Las hermanas muertas son como las flores cortadas, puesto que su recuerdo se marchita inefablemente. En ambos cuentos la hermana sobreviviente sobrevive al vacío de la ausencia. Y aunque comienza con el deceso de la abuela en tonos azules, es el fallecimiento de las niñas la que genera los nudos de tensión, en una pugna interna que aún se está procesando.
Por otro lado, la prostitución narrada en “Nuestra niña de las moscas” es una herida abierta dentro de los barrios tradicionales, etiquetados como zona roja, pero no de zona de tolerancia. Las prostitutas y las moscas son presencias molestas, etiquetadas como fuente de enfermedad y decadencia, sin embargo, de manera individual son vulnerables al maltrato y a la muerte. Simone de Beauvoir describía a la prostituta despojada de derechos de persona y atada a una esclavitud milenaria. En cierto sentido estoy de acuerdo, pues como menciona el relato de Susana, si algo les llega a pasar a las mujeres que ejercen el oficio, la policía no interviene. La violencia hacia la mujer se agudiza en estas condiciones, todo el abuso que puedan vivir es impune, y sin embargo el escarnio social se carga también en ellas y no en los violentadores. Las mujeres que no ejercen prostitución, pero viven en esas zonas, están expuestas a sufrir las mismas violencias y la misma desprotección del sistema, con la impunidad que eso representa.

Finalmente, la figura paterna en ambos cuentos es pobre, apenas el proveedor que llega a la hora de la cena, en el cuento “Volcanes de arena” y que se enoja porque no hay de comer y se le quita el enojo al saber de su hija desaparecida. En “Nuestra niña de las moscas” es el macho agresor, para colmo abogado, que encarna el ejercicio de la violencia económica, psicológica y física sobre una esposa harta de los maltratos. Este personaje que se hace odiar, es también el ejemplo del castigo que aplica la niña de las moscas a los hombres que son violentos y crueles con las mujeres.
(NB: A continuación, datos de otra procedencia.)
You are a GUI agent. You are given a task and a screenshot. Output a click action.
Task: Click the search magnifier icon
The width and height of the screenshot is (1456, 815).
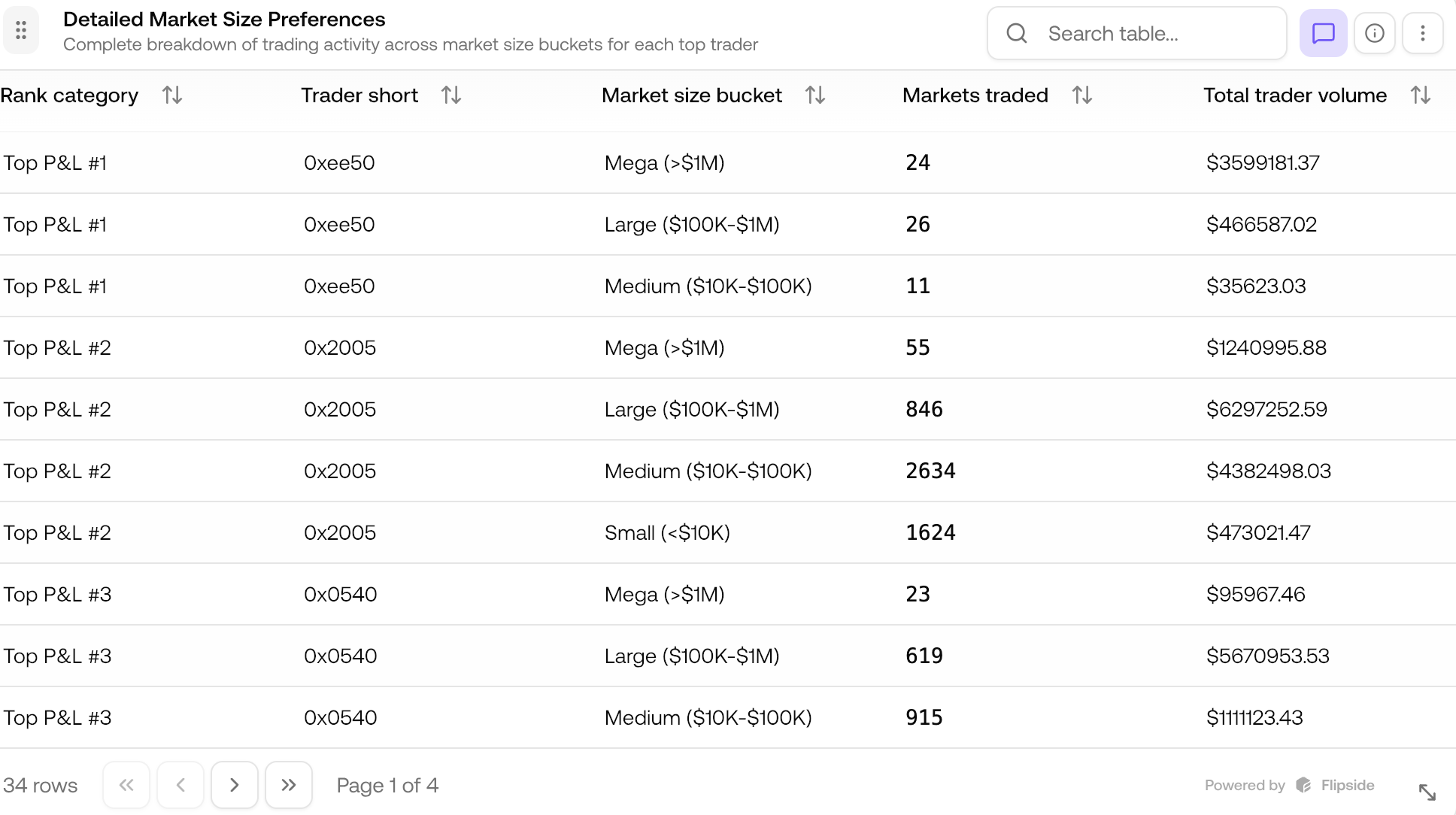(x=1017, y=33)
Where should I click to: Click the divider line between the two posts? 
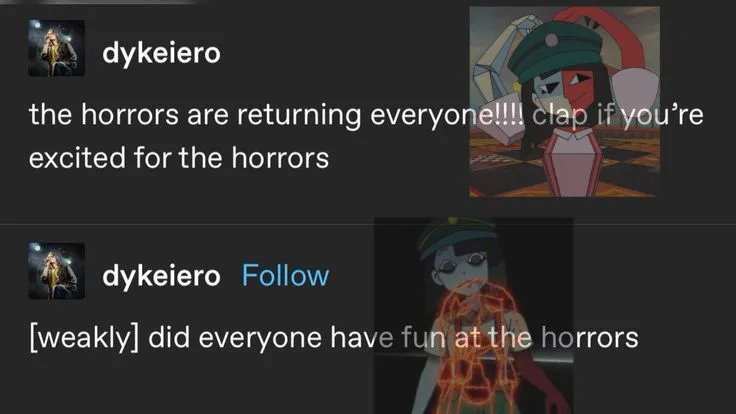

Susana Malagón es egresada de la Licenciatura en Estudios Literarios por la UAQ, ha participado en talleres con Lola Ancira y además de haber sido seleccionada como ganadora en el concurso municipal de cuento Ignacio Padilla (2025) y en la publicación de la revista Enchiridion (2024) de la Facultad de Filosofía de la UAQ, ha sido galardonada en los concursos Vine a Comala (2023), Literalmente Muertos (2024) y del II Concurso de Narrativa y Poesía de la Facultad de Lenguas y Letras (2025).
Si a usted le gustan las historias de terror, le recomiendo ampliamente seguir la obra de Susana Malagón, porque es justo ahora que se está cocinando su libro de cuentos para próxima publicación. Yo misma estoy entusiasmada por lo que tiene aún para mostrarnos.